## WHAT IS EXPECTED
For this exercise, please return exactly the line containing "Open plus icon" and each line after it through the end of the records, with no pictures included.

(Stored data entries)
BEGIN
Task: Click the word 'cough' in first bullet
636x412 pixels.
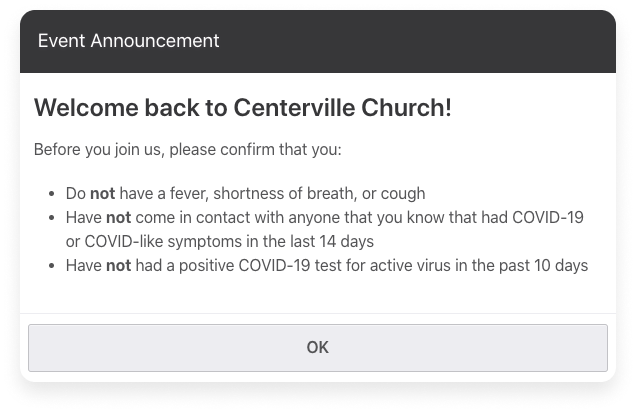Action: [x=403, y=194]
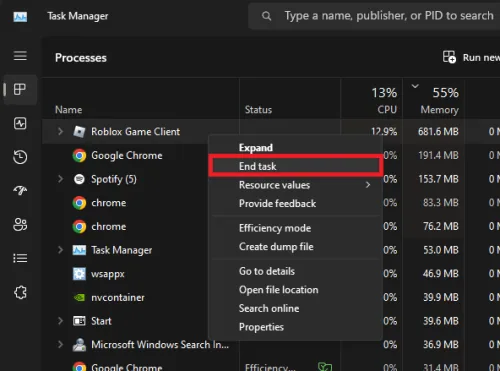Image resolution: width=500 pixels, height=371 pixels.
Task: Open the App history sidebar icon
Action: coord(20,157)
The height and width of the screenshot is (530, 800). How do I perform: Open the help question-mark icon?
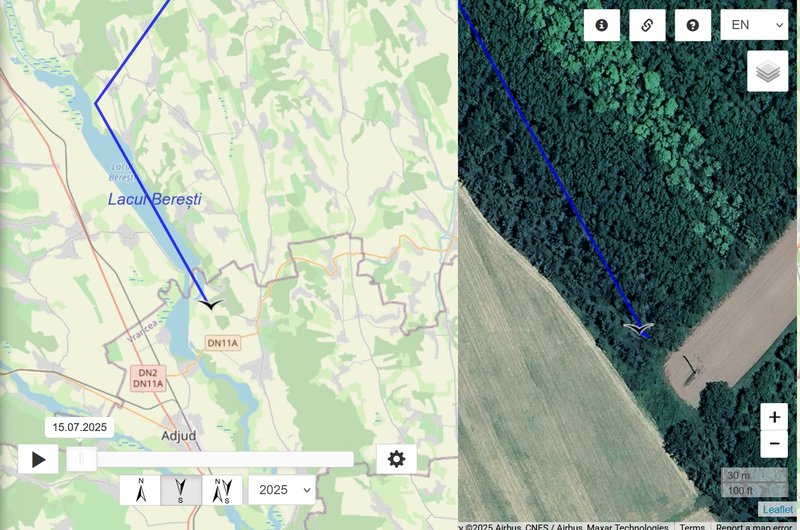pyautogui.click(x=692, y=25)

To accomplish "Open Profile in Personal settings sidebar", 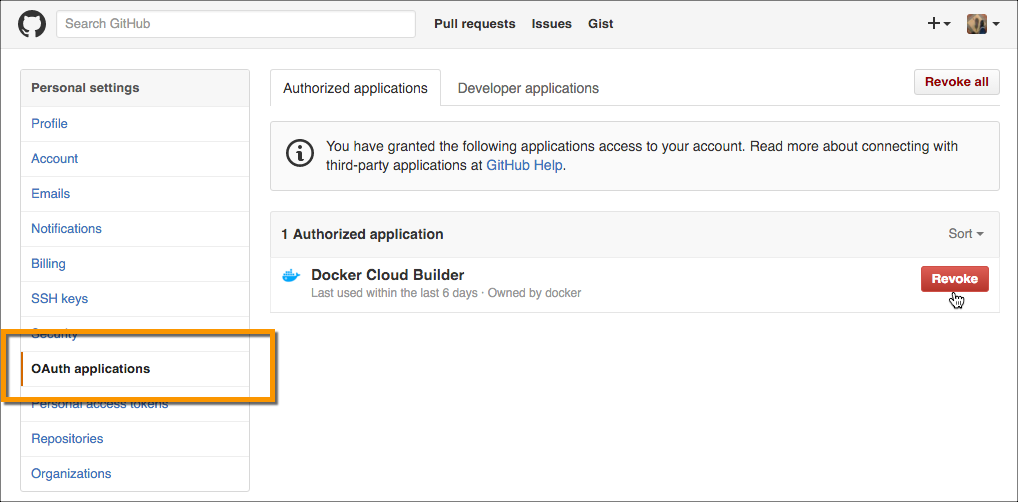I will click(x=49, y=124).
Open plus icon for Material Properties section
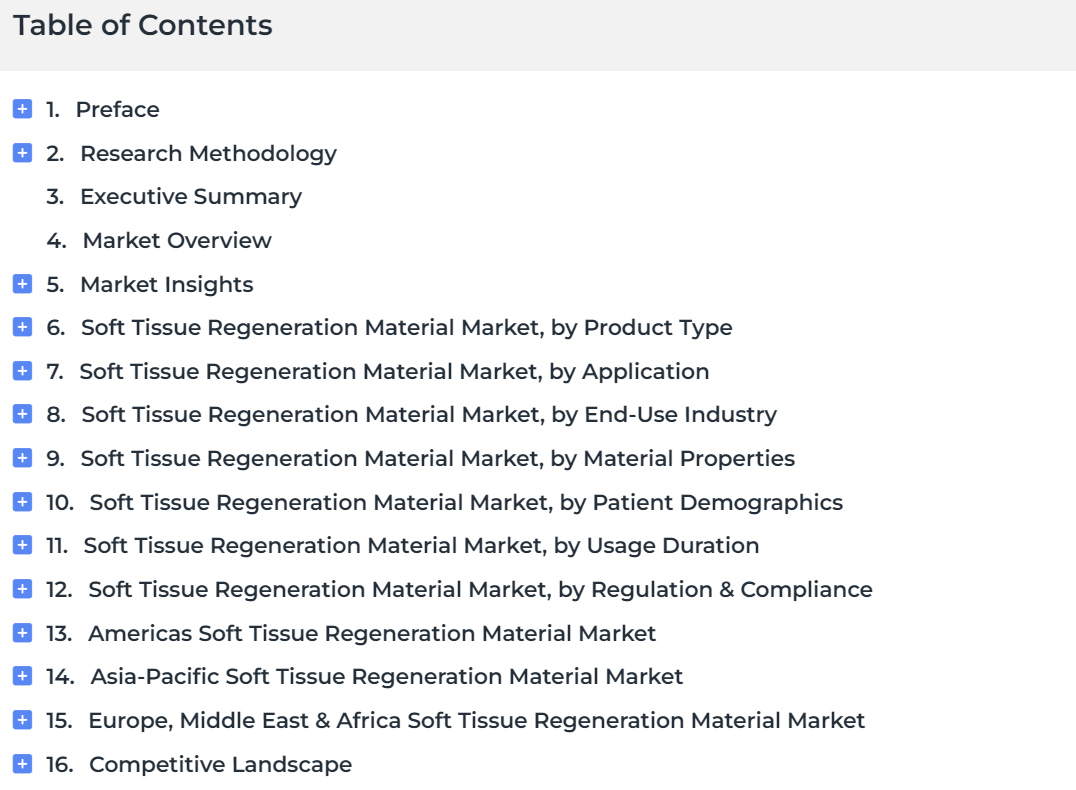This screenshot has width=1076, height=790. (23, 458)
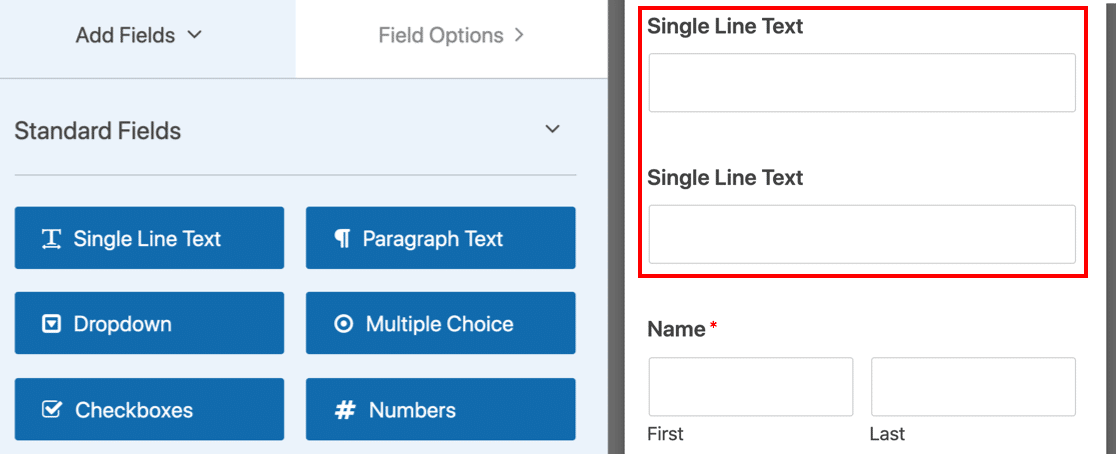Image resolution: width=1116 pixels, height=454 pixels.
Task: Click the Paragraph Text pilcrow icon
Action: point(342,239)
END
## SOLUTION TO THIS TASK
Open plus icon for Material Properties section
This screenshot has width=1076, height=790. (23, 458)
Image resolution: width=1116 pixels, height=454 pixels.
Task: Click the Paragraph Text pilcrow icon
Action: point(342,239)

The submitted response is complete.